Similarly, the car wash plans, which were submitted by Lewiston construction contractor Steve Carlton, show a spot for an eatery that hasn’t been named.

Discussions are underway with a fast-food restaurant, Carlton said. “I’m not at liberty to say who I’m talking to at this point.”

Land he owned adjacent to the car wash site was sold to Idaho Central Credit Union, but Carlton said he doesn’t know what the plans of that financial institution are.

The credit union is known in this area for its $10 million contribution to the University of Idaho basketball arena that gave it naming rights to the facility.

Credit union spokeswoman Laura Smith declined to answer questions about her employer’s Lewiston property purchase or when its Moscow branch may be completed. Work on the Palouse office was slowed by an unanticipated $1.5 million cleanup of underground fuel tanks; no opening date has been announced.

In Lewiston, 1,350 students are expected to be enrolled at its $60 million, 206,000-square-foot high school when it opens this fall. That figure doesn’t include the high school’s staff or the students and employees of Lewis-Clark State College’s Schweitzer Career and Technical Education Center next door.
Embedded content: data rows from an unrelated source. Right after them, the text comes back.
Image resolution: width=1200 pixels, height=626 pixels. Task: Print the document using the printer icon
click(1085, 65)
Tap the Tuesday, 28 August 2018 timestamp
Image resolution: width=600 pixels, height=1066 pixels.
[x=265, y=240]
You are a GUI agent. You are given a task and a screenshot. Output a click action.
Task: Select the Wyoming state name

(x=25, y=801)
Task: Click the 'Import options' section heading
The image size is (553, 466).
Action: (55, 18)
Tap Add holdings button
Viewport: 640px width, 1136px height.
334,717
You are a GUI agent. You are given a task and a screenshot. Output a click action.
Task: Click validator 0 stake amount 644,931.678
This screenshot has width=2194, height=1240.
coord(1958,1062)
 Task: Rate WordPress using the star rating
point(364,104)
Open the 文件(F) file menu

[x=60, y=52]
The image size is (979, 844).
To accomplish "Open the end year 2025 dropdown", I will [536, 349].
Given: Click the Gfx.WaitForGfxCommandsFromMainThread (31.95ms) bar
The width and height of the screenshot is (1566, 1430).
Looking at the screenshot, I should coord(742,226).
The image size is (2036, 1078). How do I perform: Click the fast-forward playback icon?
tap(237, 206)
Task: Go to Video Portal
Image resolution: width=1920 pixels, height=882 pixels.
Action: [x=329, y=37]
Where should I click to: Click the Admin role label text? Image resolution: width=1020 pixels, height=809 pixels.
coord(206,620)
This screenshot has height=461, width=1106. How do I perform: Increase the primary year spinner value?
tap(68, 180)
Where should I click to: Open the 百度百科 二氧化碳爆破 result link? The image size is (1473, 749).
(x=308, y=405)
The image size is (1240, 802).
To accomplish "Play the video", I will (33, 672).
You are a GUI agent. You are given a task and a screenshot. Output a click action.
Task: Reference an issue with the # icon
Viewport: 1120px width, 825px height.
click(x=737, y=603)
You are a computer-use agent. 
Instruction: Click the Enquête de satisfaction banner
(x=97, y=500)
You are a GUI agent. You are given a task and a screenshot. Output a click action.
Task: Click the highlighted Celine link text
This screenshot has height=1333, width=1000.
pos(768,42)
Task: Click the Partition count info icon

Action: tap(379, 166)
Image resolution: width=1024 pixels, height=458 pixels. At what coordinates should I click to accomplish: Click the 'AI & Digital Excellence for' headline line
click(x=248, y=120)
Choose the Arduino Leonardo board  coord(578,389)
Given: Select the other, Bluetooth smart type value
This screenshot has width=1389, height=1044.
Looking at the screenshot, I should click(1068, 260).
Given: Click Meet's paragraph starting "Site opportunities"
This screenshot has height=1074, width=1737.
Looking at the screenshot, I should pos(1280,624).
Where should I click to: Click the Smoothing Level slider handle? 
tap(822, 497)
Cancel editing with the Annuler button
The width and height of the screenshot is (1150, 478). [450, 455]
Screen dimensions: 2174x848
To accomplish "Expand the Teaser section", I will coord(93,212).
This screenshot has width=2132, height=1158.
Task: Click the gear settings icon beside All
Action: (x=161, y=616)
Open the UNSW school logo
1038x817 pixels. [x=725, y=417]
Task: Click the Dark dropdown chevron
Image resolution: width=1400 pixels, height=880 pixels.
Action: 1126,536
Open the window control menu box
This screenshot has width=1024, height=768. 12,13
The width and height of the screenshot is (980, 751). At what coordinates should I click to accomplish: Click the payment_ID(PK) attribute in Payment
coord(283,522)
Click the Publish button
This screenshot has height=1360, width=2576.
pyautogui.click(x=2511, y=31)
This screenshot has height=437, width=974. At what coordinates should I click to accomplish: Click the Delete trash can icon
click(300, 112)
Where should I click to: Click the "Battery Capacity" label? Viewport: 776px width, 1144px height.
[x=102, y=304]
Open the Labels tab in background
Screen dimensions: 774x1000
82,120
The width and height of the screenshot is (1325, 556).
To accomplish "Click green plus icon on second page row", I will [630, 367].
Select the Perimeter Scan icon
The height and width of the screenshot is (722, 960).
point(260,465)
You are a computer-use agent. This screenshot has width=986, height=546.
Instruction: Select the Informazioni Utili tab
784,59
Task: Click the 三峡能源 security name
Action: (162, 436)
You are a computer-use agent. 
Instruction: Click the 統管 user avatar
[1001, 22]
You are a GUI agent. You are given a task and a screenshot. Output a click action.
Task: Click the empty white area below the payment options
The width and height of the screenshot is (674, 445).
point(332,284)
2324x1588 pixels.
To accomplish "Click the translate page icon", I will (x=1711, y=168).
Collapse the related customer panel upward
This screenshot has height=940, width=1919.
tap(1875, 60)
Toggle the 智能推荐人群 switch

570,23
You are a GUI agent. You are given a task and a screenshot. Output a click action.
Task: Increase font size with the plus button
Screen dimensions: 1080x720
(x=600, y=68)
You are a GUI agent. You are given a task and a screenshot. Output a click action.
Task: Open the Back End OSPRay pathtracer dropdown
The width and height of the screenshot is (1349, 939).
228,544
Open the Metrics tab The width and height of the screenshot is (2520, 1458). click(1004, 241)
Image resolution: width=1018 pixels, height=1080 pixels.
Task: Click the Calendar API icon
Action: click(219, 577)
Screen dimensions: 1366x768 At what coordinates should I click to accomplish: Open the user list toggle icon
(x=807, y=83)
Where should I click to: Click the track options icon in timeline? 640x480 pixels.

Besides students and employees, the campus will be frequented by spectators of LHS’ volleyball, basketball, tennis and wrestling matches. Those sports are moving to the new high school this year and will be followed by football, softball, soccer and track in a few years.

That increase in activity will likely draw other businesses, Smith said.

“I believe we’re going to see more,” he said. “It’s meeting the needs of the high school and other students in the area.”

How the spending habits of students will change won’t be known until the high school debuts.

Students will be able to leave campus at lunch, as they can now, though administrators are hoping more students choose to stay on the grounds because of food service upgrades, said LHS Principal Kevin Driskill.

“Sometimes if you close campus, it can be a challenge of trying to play catch,” said Lewiston Superintendent Bob Donaldson.

The present cafeteria seats 300 and has no exterior windows. Many students drive to McDonald’s, Dairy Queen and Little Caesars pizza to buy lunch, partly because they have low prices, Driskill said.

McDonald’s has a location in the Lewiston Orchards near the new high school, but the other two don’t.

The cafeteria at the new high school can fit 450 students and another 100 in a nearby commons area. Numerous windows look out onto an outside courtyard with space for 180 people.

The eating area is designed in a food court style and will have features such as a daily salad bar, which aren’t available now, Donaldson said.

For students who still opt for fast food, the Lewiston Orchards has limited options, Carlton said.

“I know that’s why those people want to put (restaurants) in,” he said.